● **TASK OBJECTIVE**: Please give an exact transcription of the records shown below.

Saved entries:
((

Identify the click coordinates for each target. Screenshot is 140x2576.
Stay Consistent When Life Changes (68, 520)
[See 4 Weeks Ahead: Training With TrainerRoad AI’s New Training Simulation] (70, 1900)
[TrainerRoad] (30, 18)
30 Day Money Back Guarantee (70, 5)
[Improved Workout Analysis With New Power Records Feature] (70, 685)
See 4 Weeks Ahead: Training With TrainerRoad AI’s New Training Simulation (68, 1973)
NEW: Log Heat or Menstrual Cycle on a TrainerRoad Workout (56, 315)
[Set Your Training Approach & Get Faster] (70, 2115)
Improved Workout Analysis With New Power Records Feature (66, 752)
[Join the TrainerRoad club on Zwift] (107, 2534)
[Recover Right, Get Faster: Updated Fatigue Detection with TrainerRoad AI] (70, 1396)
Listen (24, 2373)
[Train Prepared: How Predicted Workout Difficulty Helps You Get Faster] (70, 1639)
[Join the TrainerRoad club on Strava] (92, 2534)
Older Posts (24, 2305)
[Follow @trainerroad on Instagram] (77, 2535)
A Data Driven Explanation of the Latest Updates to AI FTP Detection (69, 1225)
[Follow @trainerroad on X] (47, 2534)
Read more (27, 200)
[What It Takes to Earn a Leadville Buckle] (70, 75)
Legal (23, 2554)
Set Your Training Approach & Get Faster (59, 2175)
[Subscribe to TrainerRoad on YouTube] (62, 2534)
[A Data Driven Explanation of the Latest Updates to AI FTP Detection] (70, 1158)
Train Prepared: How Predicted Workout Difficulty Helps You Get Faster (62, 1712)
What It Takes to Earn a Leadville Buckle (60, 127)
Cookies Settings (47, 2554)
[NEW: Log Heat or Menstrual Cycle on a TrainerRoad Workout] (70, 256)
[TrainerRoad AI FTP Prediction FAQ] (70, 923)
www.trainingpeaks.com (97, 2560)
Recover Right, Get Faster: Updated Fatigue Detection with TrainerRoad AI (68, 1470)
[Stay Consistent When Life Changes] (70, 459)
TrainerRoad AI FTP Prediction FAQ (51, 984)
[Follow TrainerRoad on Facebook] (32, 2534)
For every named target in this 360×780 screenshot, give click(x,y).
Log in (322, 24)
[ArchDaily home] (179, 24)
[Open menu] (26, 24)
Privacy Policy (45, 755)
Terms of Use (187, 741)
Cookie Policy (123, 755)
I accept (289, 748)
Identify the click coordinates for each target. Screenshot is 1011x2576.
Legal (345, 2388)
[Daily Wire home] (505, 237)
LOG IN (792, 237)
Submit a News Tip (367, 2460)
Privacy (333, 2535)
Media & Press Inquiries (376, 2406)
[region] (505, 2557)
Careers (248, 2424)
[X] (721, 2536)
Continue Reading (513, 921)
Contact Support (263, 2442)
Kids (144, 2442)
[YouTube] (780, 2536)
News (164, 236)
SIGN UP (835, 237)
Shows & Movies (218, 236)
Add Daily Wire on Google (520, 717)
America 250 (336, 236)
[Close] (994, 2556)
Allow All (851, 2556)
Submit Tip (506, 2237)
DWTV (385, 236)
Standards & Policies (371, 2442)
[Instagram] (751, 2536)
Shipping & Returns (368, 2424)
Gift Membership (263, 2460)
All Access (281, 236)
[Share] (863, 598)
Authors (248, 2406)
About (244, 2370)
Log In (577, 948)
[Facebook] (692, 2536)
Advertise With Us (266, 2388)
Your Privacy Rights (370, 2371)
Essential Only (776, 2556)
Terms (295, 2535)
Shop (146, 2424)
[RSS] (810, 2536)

))

● **ANSWER TO THIS EXERCISE**:
Identify the click coordinates for each target. Screenshot is 140x2576.
Stay Consistent When Life Changes (68, 520)
[See 4 Weeks Ahead: Training With TrainerRoad AI’s New Training Simulation] (70, 1900)
[TrainerRoad] (30, 18)
30 Day Money Back Guarantee (70, 5)
[Improved Workout Analysis With New Power Records Feature] (70, 685)
See 4 Weeks Ahead: Training With TrainerRoad AI’s New Training Simulation (68, 1973)
NEW: Log Heat or Menstrual Cycle on a TrainerRoad Workout (56, 315)
[Set Your Training Approach & Get Faster] (70, 2115)
Improved Workout Analysis With New Power Records Feature (66, 752)
[Join the TrainerRoad club on Zwift] (107, 2534)
[Recover Right, Get Faster: Updated Fatigue Detection with TrainerRoad AI] (70, 1396)
Listen (24, 2373)
[Train Prepared: How Predicted Workout Difficulty Helps You Get Faster] (70, 1639)
[Join the TrainerRoad club on Strava] (92, 2534)
Older Posts (24, 2305)
[Follow @trainerroad on Instagram] (77, 2535)
A Data Driven Explanation of the Latest Updates to AI FTP Detection (69, 1225)
[Follow @trainerroad on X] (47, 2534)
Read more (27, 200)
[What It Takes to Earn a Leadville Buckle] (70, 75)
Legal (23, 2554)
Set Your Training Approach & Get Faster (59, 2175)
[Subscribe to TrainerRoad on YouTube] (62, 2534)
[A Data Driven Explanation of the Latest Updates to AI FTP Detection] (70, 1158)
Train Prepared: How Predicted Workout Difficulty Helps You Get Faster (62, 1712)
What It Takes to Earn a Leadville Buckle (60, 127)
Cookies Settings (47, 2554)
[NEW: Log Heat or Menstrual Cycle on a TrainerRoad Workout] (70, 256)
[TrainerRoad AI FTP Prediction FAQ] (70, 923)
www.trainingpeaks.com (97, 2560)
Recover Right, Get Faster: Updated Fatigue Detection with TrainerRoad AI (68, 1470)
[Stay Consistent When Life Changes] (70, 459)
TrainerRoad AI FTP Prediction FAQ (51, 984)
[Follow TrainerRoad on Facebook] (32, 2534)
For every named target in this 360×780 screenshot, give click(x,y).
Log in (322, 24)
[ArchDaily home] (179, 24)
[Open menu] (26, 24)
Privacy Policy (45, 755)
Terms of Use (187, 741)
Cookie Policy (123, 755)
I accept (289, 748)
Identify the click coordinates for each target. Screenshot is 1011x2576.
Legal (345, 2388)
[Daily Wire home] (505, 237)
LOG IN (792, 237)
Submit a News Tip (367, 2460)
Privacy (333, 2535)
Media & Press Inquiries (376, 2406)
[region] (505, 2557)
Careers (248, 2424)
[X] (721, 2536)
Continue Reading (513, 921)
Contact Support (263, 2442)
Kids (144, 2442)
[YouTube] (780, 2536)
News (164, 236)
SIGN UP (835, 237)
Shows & Movies (218, 236)
Add Daily Wire on Google (520, 717)
America 250 (336, 236)
[Close] (994, 2556)
Allow All (851, 2556)
Submit Tip (506, 2237)
DWTV (385, 236)
Standards & Policies (371, 2442)
[Instagram] (751, 2536)
Shipping & Returns (368, 2424)
Gift Membership (263, 2460)
All Access (281, 236)
[Share] (863, 598)
Authors (248, 2406)
About (244, 2370)
Log In (577, 948)
[Facebook] (692, 2536)
Advertise With Us (266, 2388)
Your Privacy Rights (370, 2371)
Essential Only (776, 2556)
Terms (295, 2535)
Shop (146, 2424)
[RSS] (810, 2536)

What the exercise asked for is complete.